Steven Levistky, por sua vez, não acredita na inclinação neoliberal do candidato. “Bolsonaro não vai estatizar a economia como Chávez e Maduro fizeram, mas a ideia que algumas pessoas na centro-direita têm de que porque ele nomeou o Guedes como potencial Ministro da Fazenda de alguma forma ele vai seguir políticas econômicas liberais, isso é uma piada”, diz.

“Se você olhar no passado dele, ele foi um estadista por quase toda sua carreira. Além disso é uma figura muito personalista. Se for presidente, ele vai contratar e demitir Ministros da Fazenda ao bel prazer. Ele é imprevisível em termos de políticas econômicas. Bolsonaro não é um liberal econômico, ele é um populista”, afirma Stevistky.

Mas, e o PT?

Independentemente de tudo isso, é o PT que continua com a chaga da venezuelização nas costas. Caso Fernando Haddad obtenha uma virada histórica no segundo turno e vire presidente, o Partido dos Trabalhadores tem potencial para nos levar lá?

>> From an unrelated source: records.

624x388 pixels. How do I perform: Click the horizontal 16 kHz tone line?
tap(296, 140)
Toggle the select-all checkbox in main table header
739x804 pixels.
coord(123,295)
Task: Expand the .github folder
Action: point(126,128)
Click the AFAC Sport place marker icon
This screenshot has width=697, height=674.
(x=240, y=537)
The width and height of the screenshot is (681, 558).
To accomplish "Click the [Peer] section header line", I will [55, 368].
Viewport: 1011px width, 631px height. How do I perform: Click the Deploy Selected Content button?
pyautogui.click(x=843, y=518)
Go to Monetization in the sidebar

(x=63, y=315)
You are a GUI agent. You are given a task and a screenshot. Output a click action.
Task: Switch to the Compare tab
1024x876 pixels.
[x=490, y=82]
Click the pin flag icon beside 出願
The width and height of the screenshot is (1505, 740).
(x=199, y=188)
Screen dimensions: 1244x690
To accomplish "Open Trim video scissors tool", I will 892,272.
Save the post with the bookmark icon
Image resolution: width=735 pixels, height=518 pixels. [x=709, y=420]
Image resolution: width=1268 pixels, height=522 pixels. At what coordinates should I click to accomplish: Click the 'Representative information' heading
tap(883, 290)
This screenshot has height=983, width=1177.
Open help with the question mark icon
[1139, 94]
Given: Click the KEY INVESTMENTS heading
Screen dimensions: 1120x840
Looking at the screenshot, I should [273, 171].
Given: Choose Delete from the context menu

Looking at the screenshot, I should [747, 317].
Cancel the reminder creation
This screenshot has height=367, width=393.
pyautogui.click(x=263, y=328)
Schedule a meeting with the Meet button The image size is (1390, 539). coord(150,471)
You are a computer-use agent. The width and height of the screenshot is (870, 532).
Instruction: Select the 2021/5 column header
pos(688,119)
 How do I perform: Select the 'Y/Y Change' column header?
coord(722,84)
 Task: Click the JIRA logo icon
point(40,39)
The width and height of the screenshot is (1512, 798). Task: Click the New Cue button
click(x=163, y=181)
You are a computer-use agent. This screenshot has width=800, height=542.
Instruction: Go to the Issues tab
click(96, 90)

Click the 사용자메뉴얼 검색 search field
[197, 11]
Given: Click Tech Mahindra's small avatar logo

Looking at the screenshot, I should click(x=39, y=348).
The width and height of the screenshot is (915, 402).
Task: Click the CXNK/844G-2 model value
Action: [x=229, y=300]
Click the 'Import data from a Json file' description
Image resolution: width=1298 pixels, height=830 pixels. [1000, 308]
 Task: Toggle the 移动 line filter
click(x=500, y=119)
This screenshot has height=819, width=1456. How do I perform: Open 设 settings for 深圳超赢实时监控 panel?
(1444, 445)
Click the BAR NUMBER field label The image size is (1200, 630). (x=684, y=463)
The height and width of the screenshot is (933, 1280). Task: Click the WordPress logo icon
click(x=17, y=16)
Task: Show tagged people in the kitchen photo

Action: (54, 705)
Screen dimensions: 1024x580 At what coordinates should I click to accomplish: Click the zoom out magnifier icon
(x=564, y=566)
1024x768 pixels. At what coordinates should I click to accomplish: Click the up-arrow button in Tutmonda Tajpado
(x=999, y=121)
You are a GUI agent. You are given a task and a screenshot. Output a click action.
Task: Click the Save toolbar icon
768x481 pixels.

“O PT fez muitas coisas erradas, mas nada que abalasse o regime”, afirma Cristóbal. “Na verdade, é um exemplo clássico de um partido que começou radical, foi ficando moderado ao longo do tempo e deve seu sucesso à sua moderação.”

“Dizer que o PT governaria como na Venezuela não é certo. Não é certo historicamente e não é certo hoje. Depois do impeachment, como o acentuamento da polarização, o partido se tornou mais barulhento, mais raivoso. Mas esse tipo de medo não é justificado” diz Kirk.

Um dos motivos para essa relação entre PT e Venezuela é a resistência de alguns representantes do partido em condenar o governo de Maduro. Em agosto, para se distanciar da imagem, Haddad afirmou que o regime venezuelano não pode ser considerado uma democracia. Mas a pecha continua.

“Há uma brincadeira na internet, diz que se o Haddad ganhar ele manda Gleise Hoffmann para ser embaixadora na Venezuela”, afirma David Fleischer, da UnB. “Mas o problema é que não pode romper relações totalmente com a Venezuela. Há empresas brasileiras de construção civil e comércio exterior que levariam um calote, seria muito ruim. O próprio Trump não rompeu e continua comprando petróleo deles.”